Being able to handle GBs and TBs of data with a few lines of code and computing results with them within minutes is a dream-come-true for remote sensing scientists. It instantly takes away the weight of heavy data preprocessing off your mind and helps you free your mind to instantly generate ideas and better work-flows. To get a feel for the scale of computation power under your fingertips, let us calculate how much Landsat-8 data would be required in order to generate a water occurrence density layer of Pakistan for the last 3 years that represents the periods between concurrent monsoon seasons. In this scenario, for each year, we need all Landsat-8 scenes over the region acquired between October and June, then calculate TOA reflectances, mask cloudy pixels in all scenes using quality band, and generate a composite using median values. These few steps would require more than twice the storage space of raw data and many many hours of computing for a single year. In short, a simple density map of 3 years like the one shown in Figure 2 requires processing of roughly 2 TB of Landsat-8 data over Pakistan. This work-flow when ported to EE generates the desired results within minutes.

Figure 2: Water occurrence density map for years 2013 to 2015. Snapshot from SACRED-SUPARCO's DisasterWatch platform.

Figure 2: Water occurrence density map for years 2013 to 2015. Snapshot from SACRED-SUPARCO’s DisasterWatch platform.

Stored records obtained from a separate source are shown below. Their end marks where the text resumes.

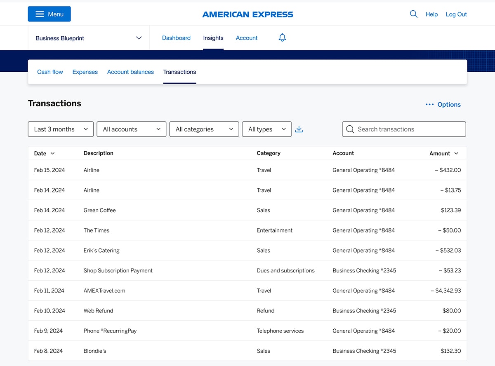495x366 pixels.
Task: Expand the All types dropdown
Action: [266, 129]
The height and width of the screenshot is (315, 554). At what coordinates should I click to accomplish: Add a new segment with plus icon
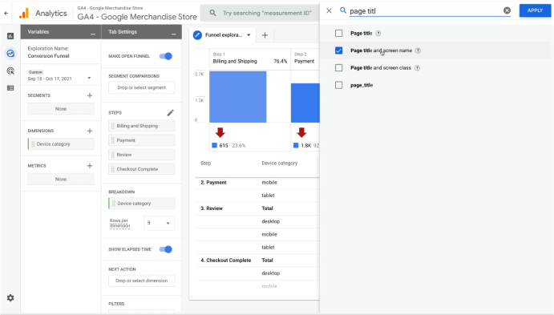(x=90, y=95)
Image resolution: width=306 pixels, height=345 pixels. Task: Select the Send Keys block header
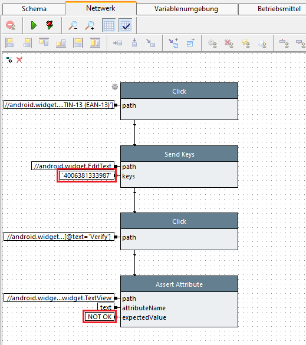(x=179, y=154)
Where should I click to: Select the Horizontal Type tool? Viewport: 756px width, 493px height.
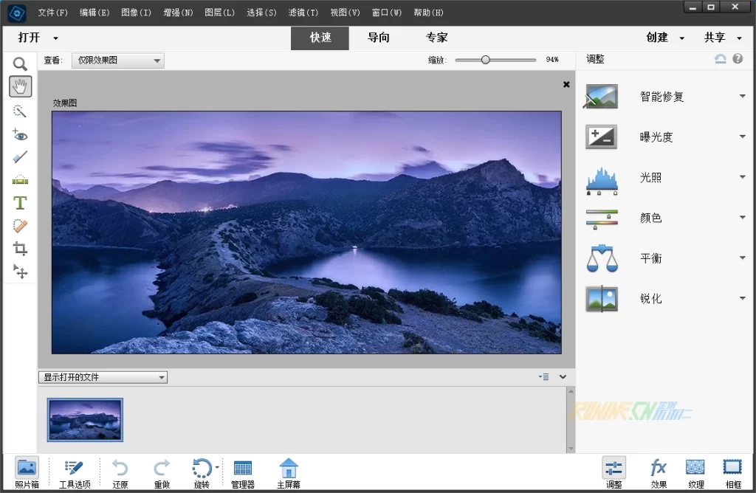pos(20,202)
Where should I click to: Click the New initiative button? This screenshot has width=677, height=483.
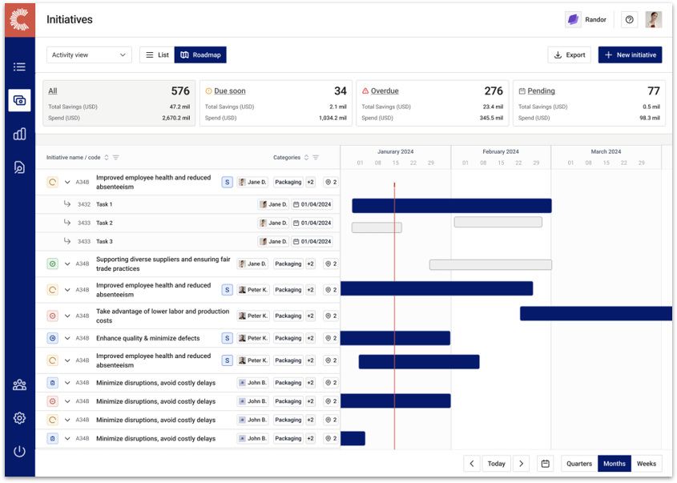point(630,54)
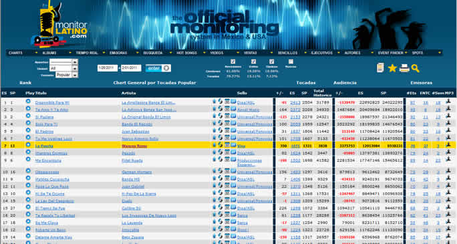This screenshot has height=244, width=457.
Task: Click the MP3 download icon in first row
Action: 448,101
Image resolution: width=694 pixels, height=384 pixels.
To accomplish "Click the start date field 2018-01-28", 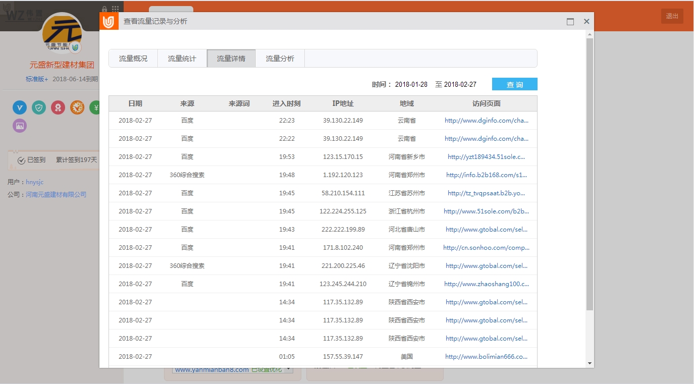I will pyautogui.click(x=411, y=84).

During this year’s flooding, intense cloud cover started affecting our abilities to use remote sensing for emergency response effectively. It became inevitable to integrate Synthetic Aperture Radar (SAR) data in inundation analysis. Using Google Earth Engine, we were able to access calibrated backscatter from Sentinel-1 scenes over the flooded regions in the shortest possible time for flood detection. Google EE team’s extended assistance in timely ingestion of required Sentinel-1 data for emergency response in flood 2015, during the development and experimental phase of their Sentinel-1 ingestion, was highly commendable. Traditional work-flow would include preprocessing individual Sentinel-1 scene using the Sentinels Application Platform (SNAP). Google EE team’s prompt support during the flood season aided in near real-time analysis of multiple scenes over the Indus basin leading to timely dissemination of detailed inundation to flood managers across Pakistan (Figure 3). The support extended by the EE team saved all the time it would have taken to download gigabytes of Sentinel-1 data and processing of individual scenes. This enabled rapid inundation analysis using entire Sentinel-1 passes and information dissemination within a few hours.

Figure 3: Detailed inundation in the Indus river derived using Sentinel-1 scenes. Snapshot from SACRED-SUPARCO's DisasterWatch platform.

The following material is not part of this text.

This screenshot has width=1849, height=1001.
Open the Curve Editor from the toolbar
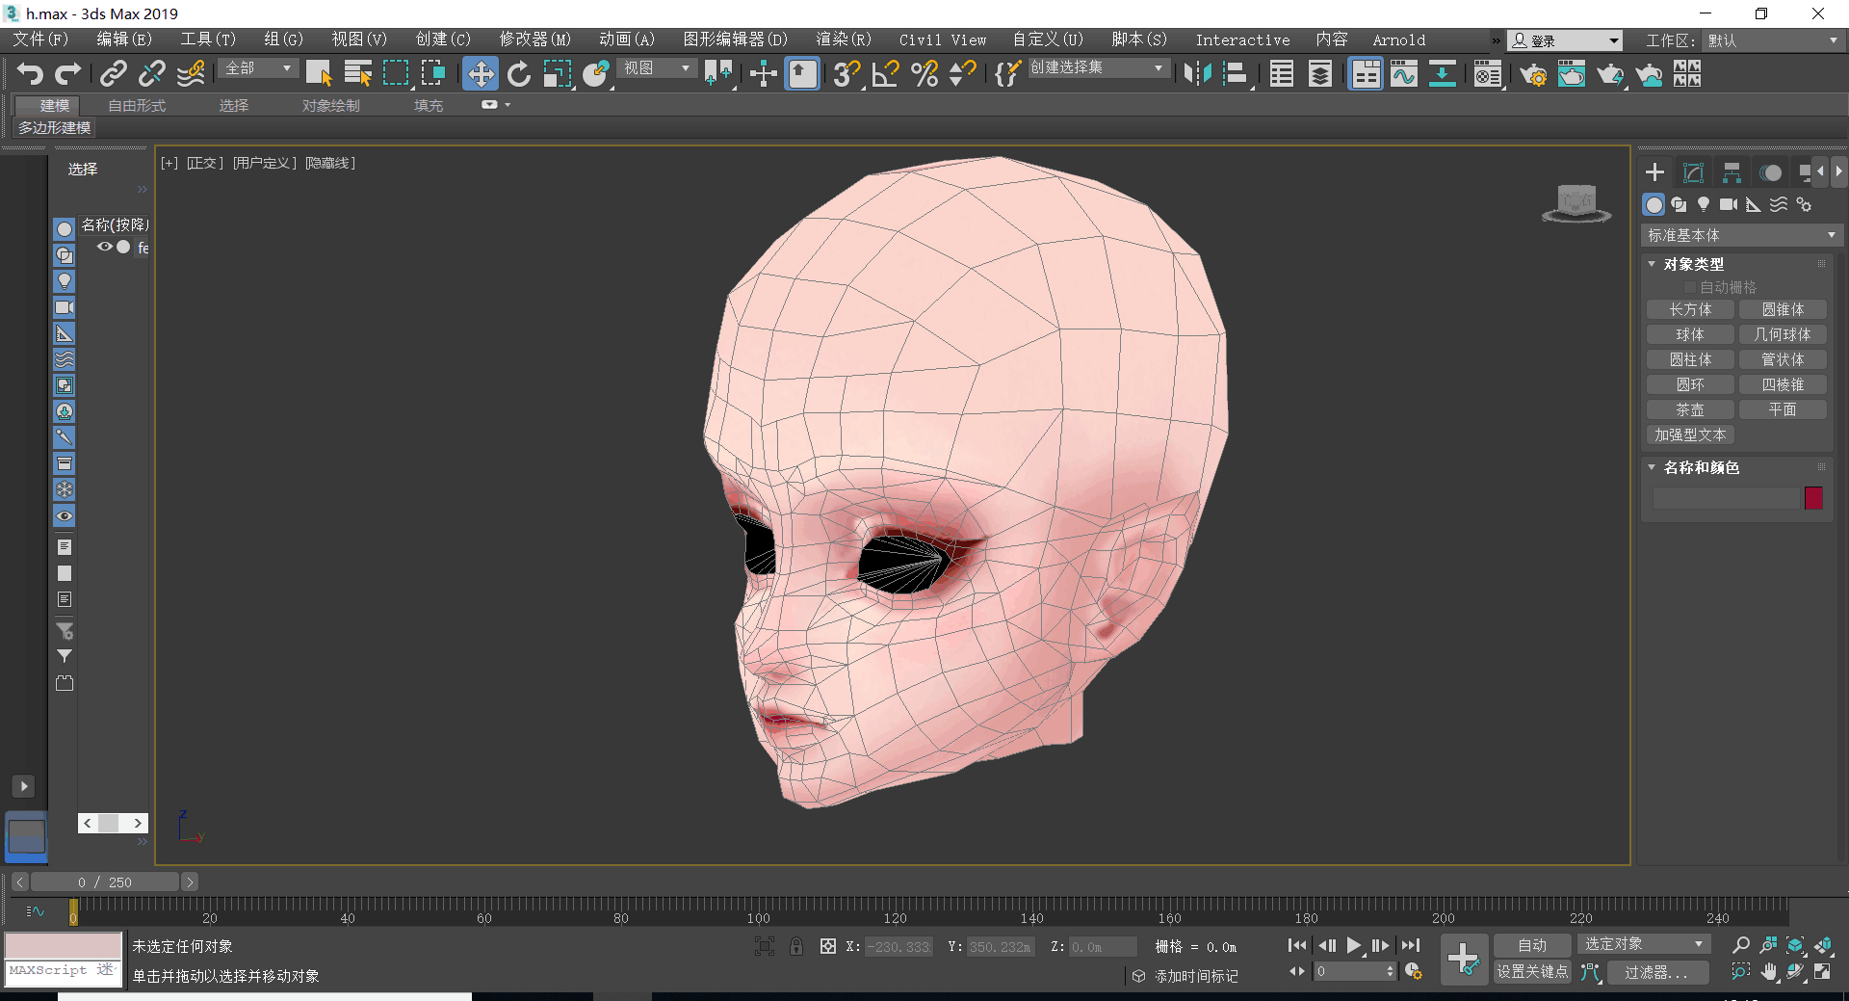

Figure 3: Detailed inundation in the Indus river derived using Sentinel-1 scenes. Snapshot from SACRED-SUPARCO’s DisasterWatch platform.

In short, the Google Earth Engine brings together over 4 decades of satellite imagery that is updated daily, and scientific algorithms to analyze that data by harnessing the computational power of the Google cloud. With more and more datasets being made available, and algorithms being developed with the help of a growing community, the applications of this platform are immense. Bringing together datasets from multiple sources to solve scientific problems has never been uncomplicated and effortless, what one can now create with the GEE is what one can translate from the mind to the code.